::: Material for the task

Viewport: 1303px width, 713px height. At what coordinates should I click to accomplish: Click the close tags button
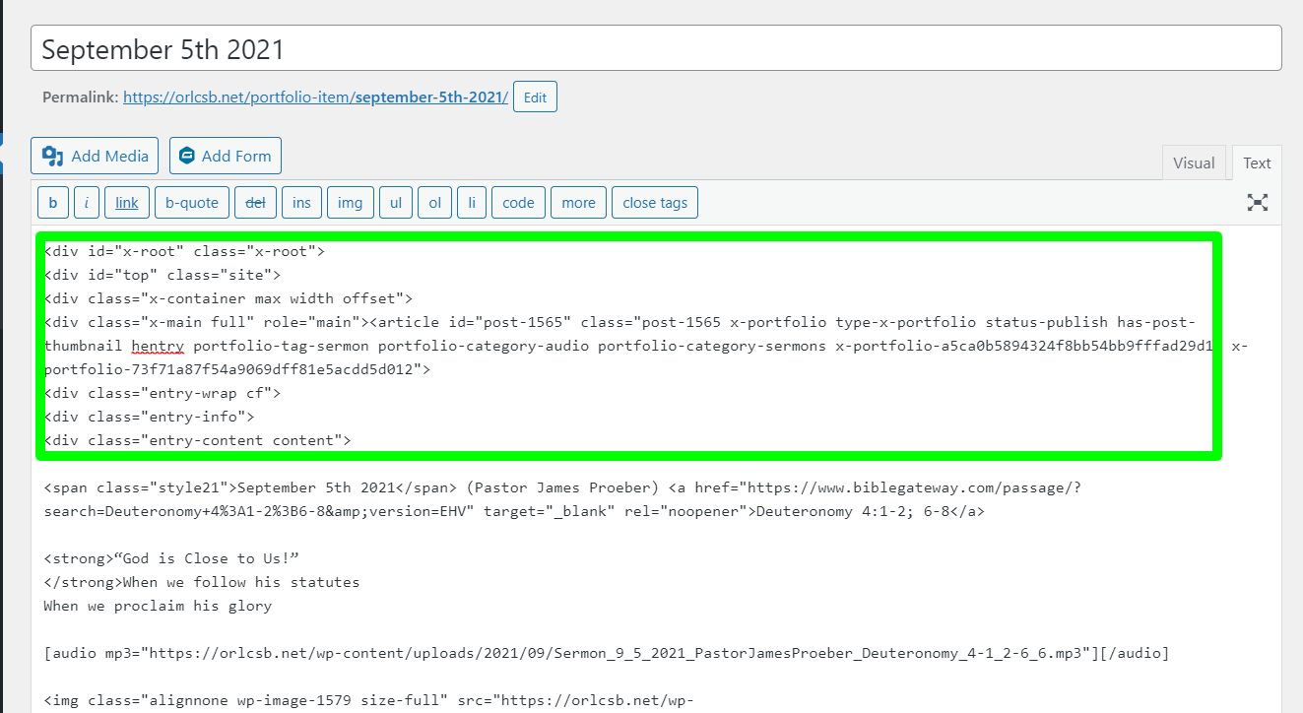point(655,203)
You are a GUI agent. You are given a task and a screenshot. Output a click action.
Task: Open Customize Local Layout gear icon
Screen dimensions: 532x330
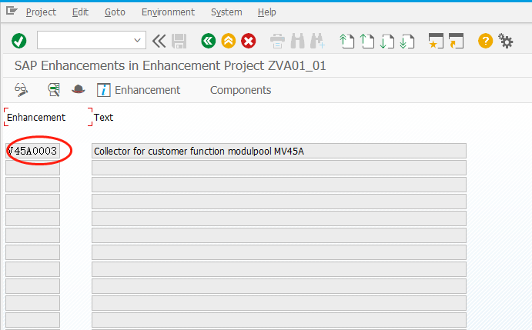506,41
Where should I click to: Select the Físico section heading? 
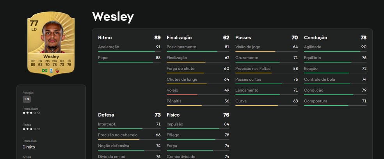point(173,115)
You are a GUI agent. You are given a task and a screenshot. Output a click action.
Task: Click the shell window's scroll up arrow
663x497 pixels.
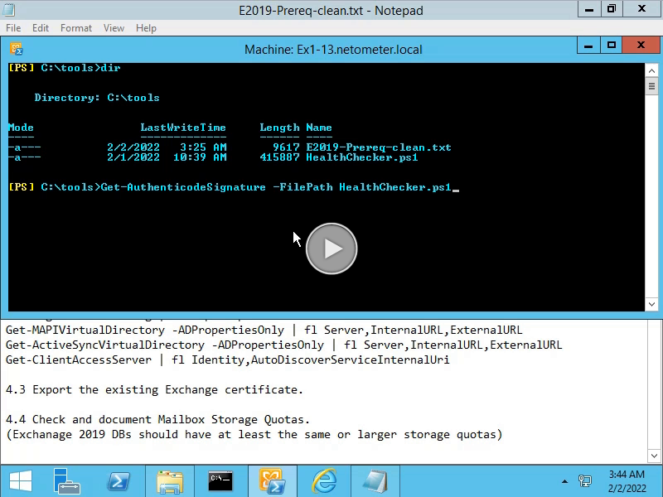click(652, 70)
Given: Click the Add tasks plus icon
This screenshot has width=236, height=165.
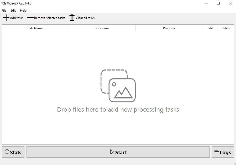Looking at the screenshot, I should [6, 18].
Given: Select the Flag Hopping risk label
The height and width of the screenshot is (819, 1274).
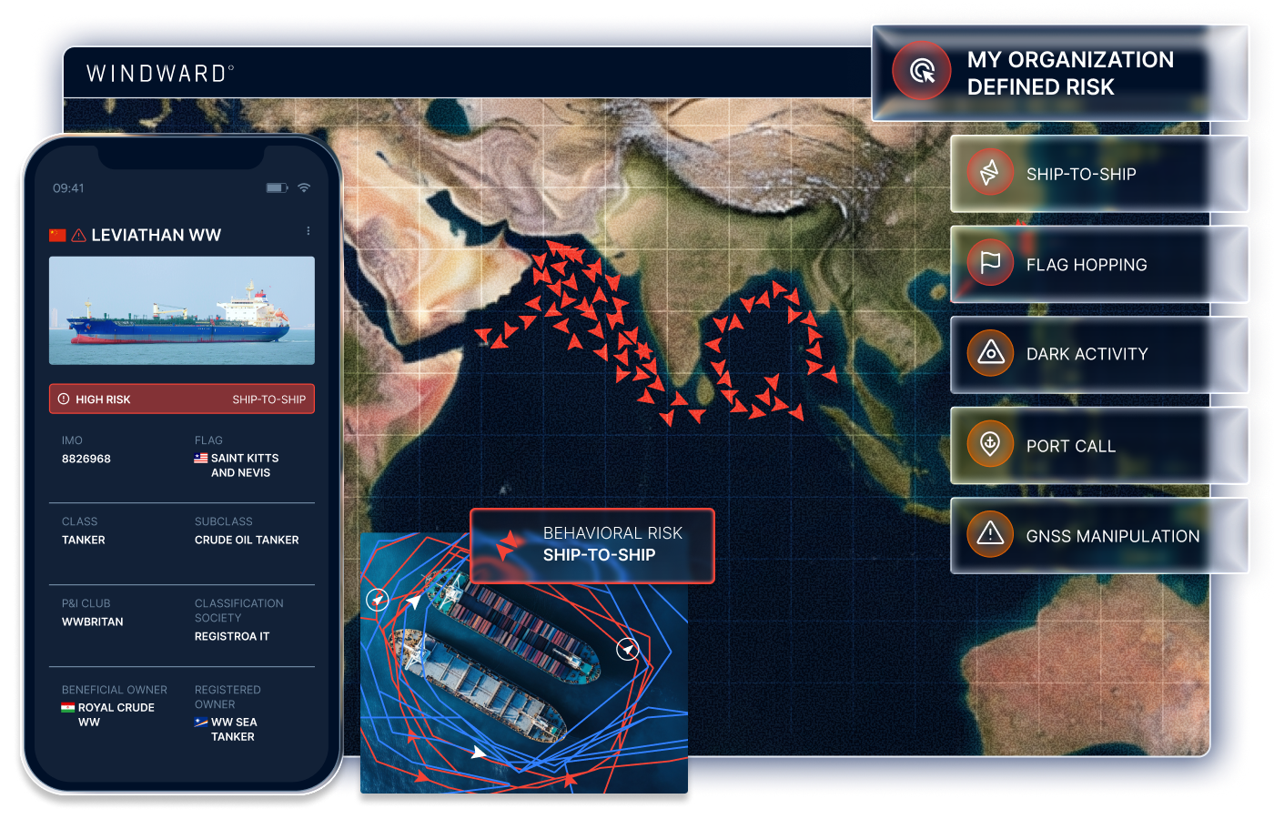Looking at the screenshot, I should [1086, 265].
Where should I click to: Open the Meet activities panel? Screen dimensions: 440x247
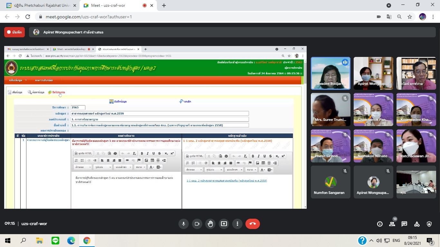417,224
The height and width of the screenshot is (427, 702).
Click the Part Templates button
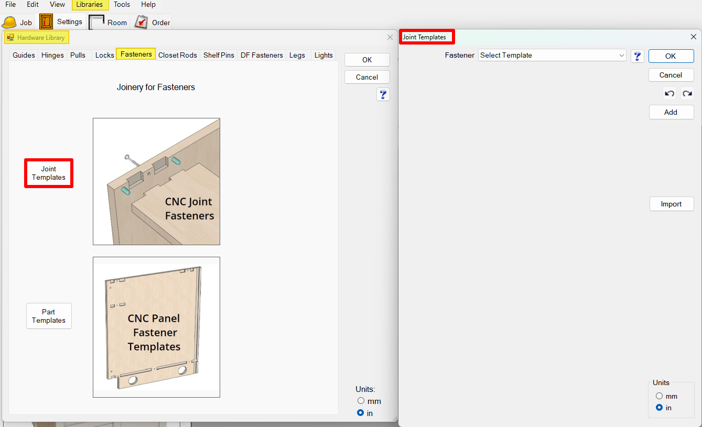[x=49, y=316]

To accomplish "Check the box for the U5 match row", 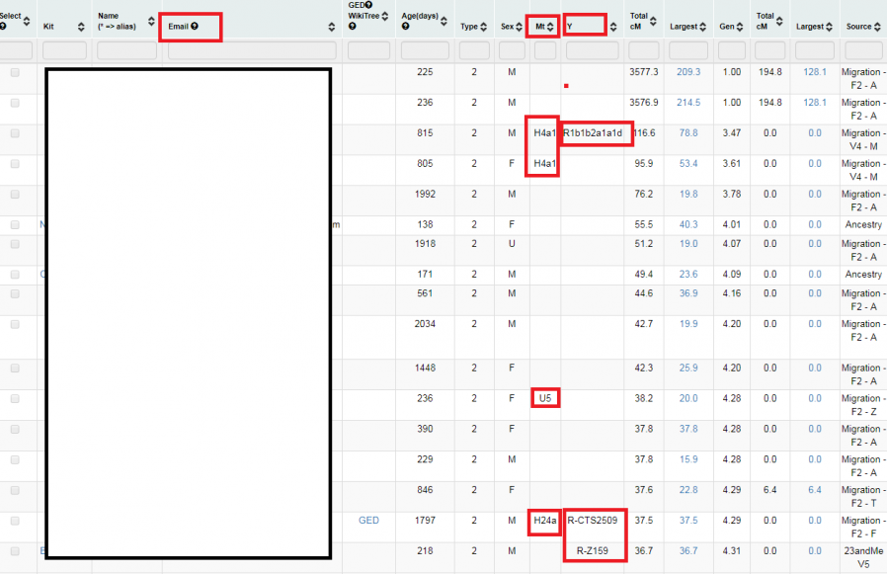I will tap(15, 399).
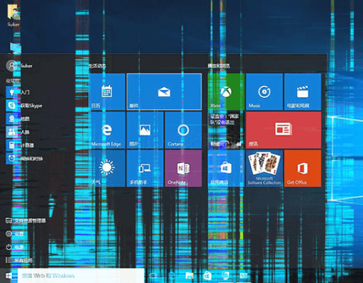
Task: Open the OneNote tile
Action: (x=183, y=168)
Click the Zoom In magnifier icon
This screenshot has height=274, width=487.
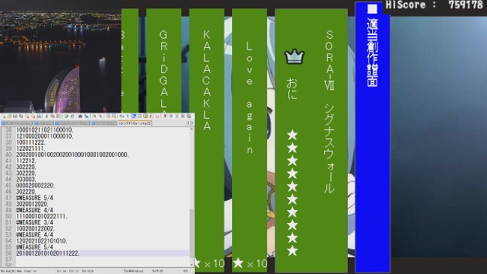[x=94, y=116]

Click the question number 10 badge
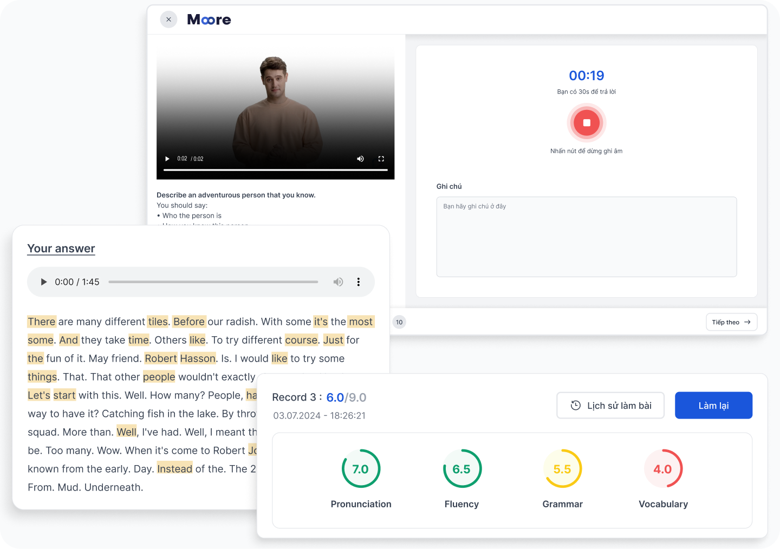coord(399,322)
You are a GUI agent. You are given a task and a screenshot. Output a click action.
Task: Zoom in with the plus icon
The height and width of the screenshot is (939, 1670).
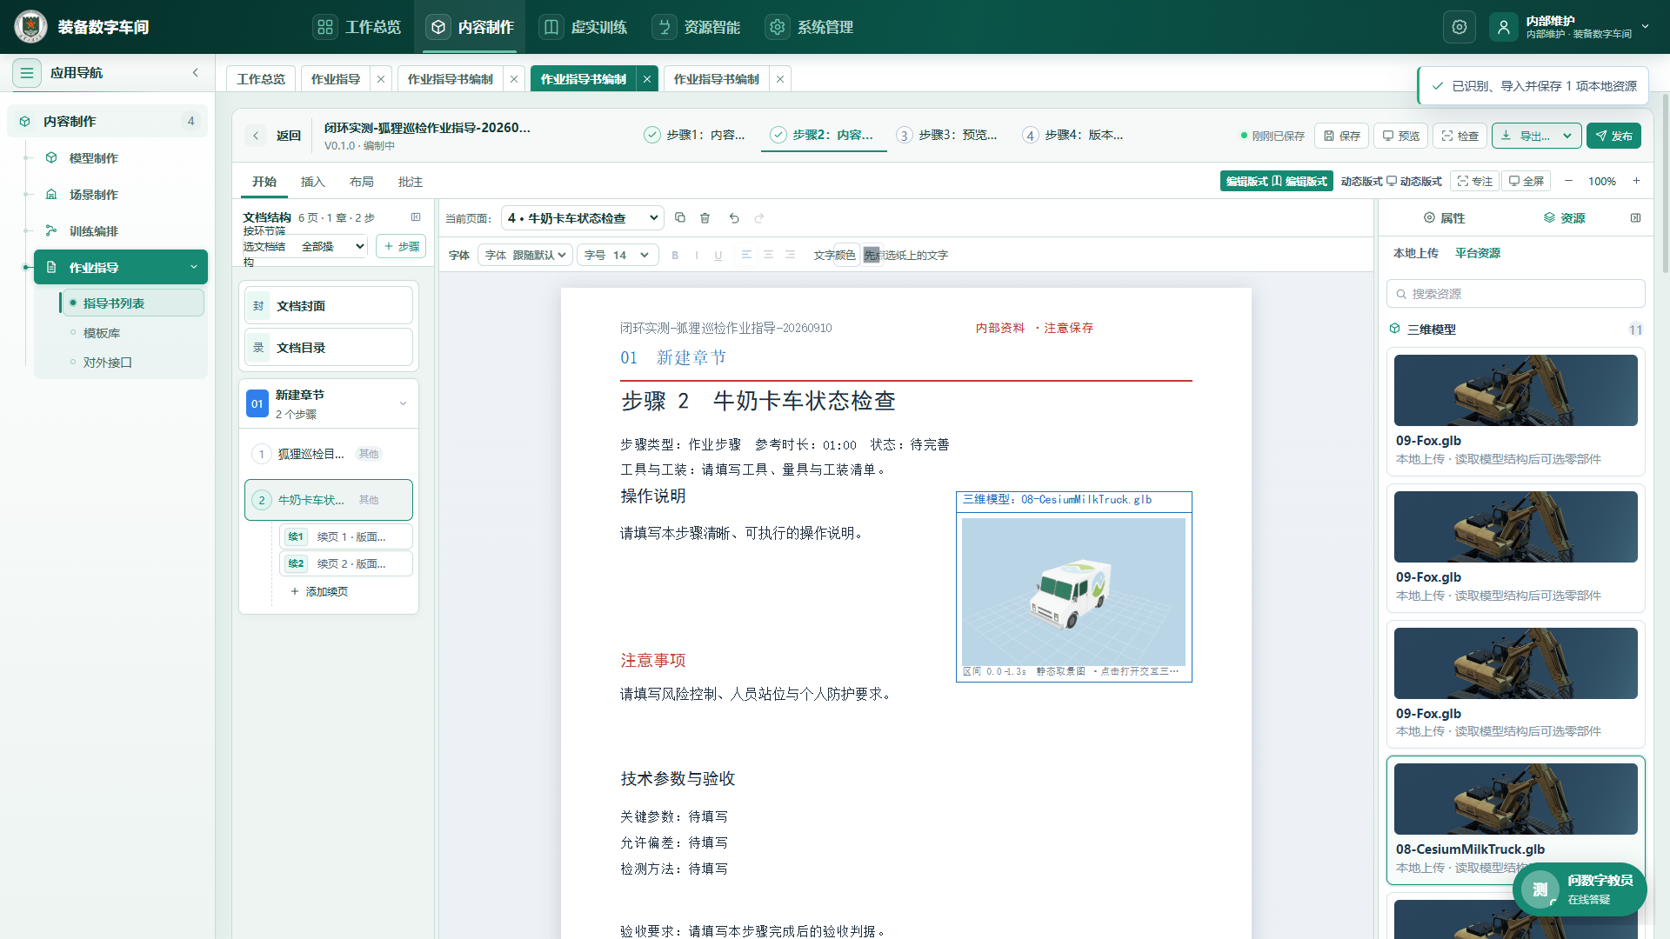[x=1636, y=181]
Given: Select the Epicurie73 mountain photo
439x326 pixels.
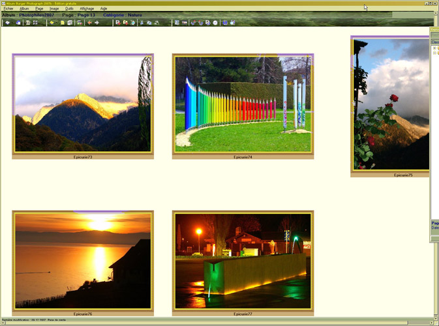Looking at the screenshot, I should [83, 104].
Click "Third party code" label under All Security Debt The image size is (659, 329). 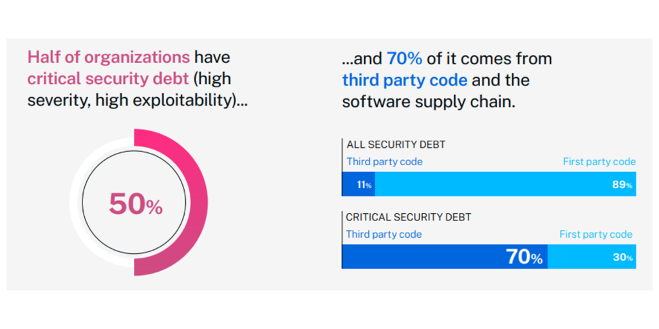(x=384, y=161)

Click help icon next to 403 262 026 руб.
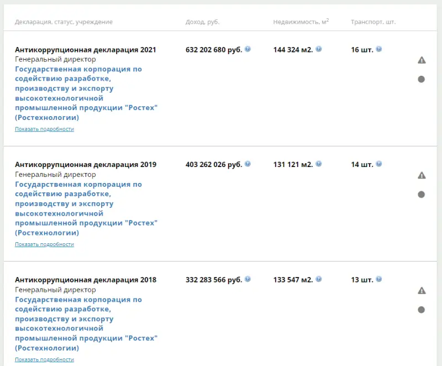pyautogui.click(x=248, y=164)
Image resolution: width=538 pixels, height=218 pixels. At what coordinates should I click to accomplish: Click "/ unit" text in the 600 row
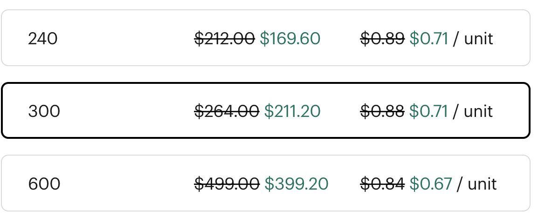coord(476,184)
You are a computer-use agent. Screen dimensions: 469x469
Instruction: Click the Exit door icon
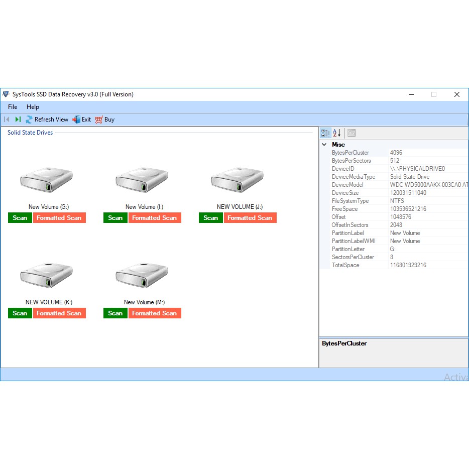(x=76, y=120)
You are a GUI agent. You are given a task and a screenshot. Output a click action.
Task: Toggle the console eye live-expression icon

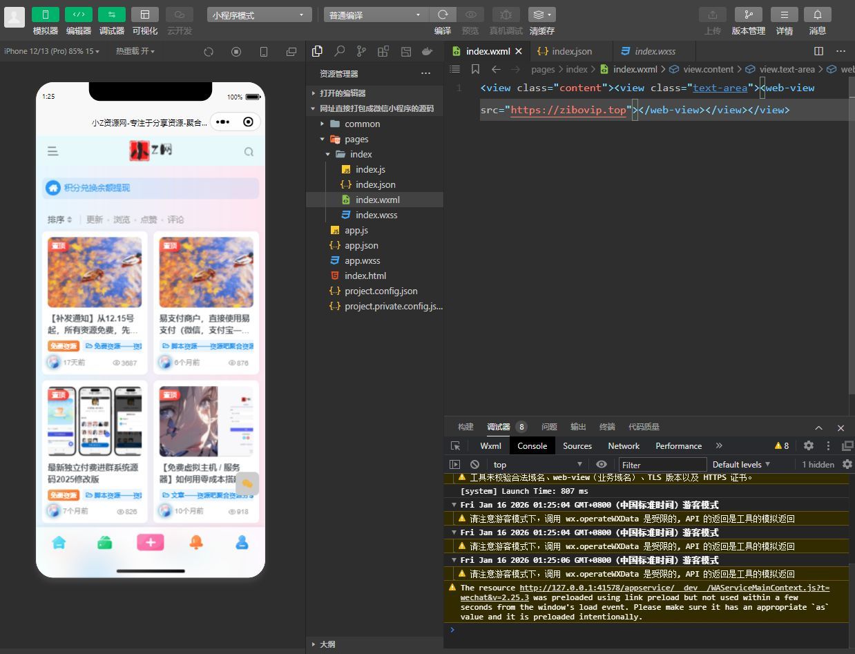click(x=602, y=465)
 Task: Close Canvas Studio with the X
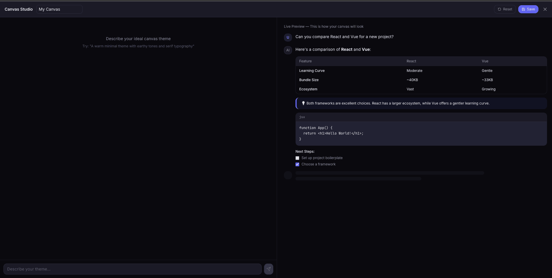tap(545, 9)
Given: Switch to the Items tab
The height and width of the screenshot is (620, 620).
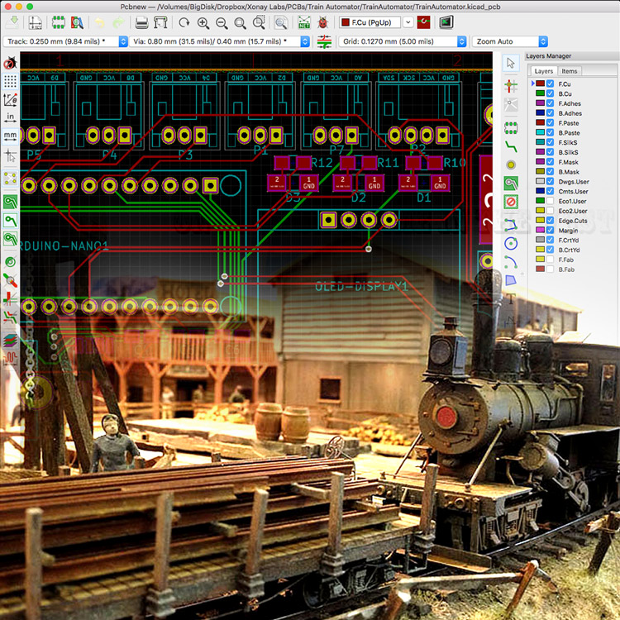Looking at the screenshot, I should click(x=570, y=71).
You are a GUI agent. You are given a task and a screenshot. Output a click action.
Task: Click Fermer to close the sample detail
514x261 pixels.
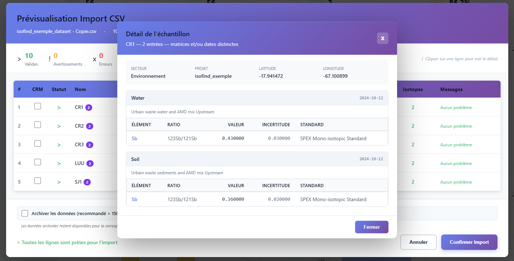371,227
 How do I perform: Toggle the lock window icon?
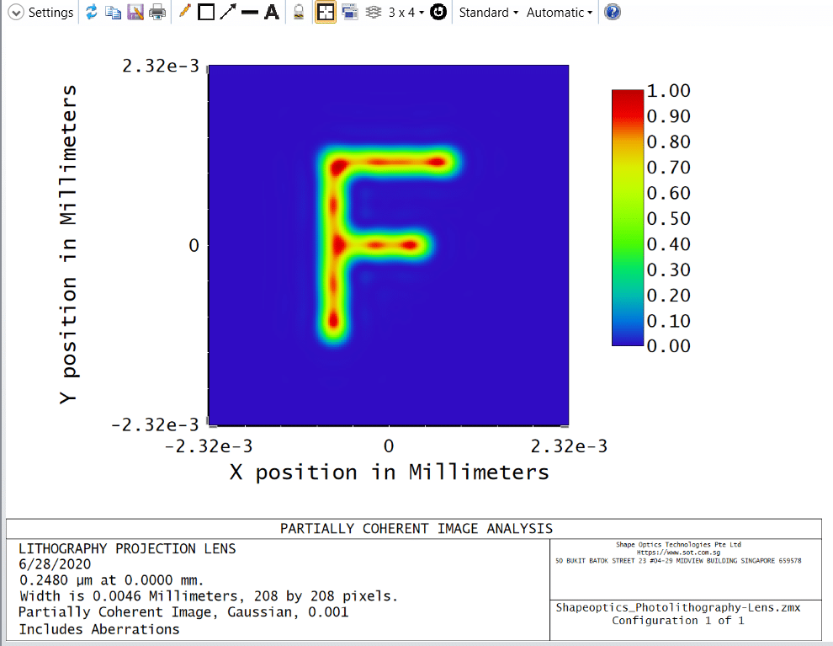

::::::

What you should do: The line containing "Task: Close Canvas Studio with the X" and every line after it, up to the last line of the data, should be returned exactly, without the pictures.

Result below:
 Task: Close Canvas Studio with the X
tap(545, 9)
Given: Switch to the Items tab
The height and width of the screenshot is (620, 620).
Looking at the screenshot, I should click(x=570, y=71).
You are a GUI agent. You are given a task and a screenshot. Output a click action.
Task: Click Fermer to close the sample detail
514x261 pixels.
371,227
 How do I perform: Toggle the lock window icon?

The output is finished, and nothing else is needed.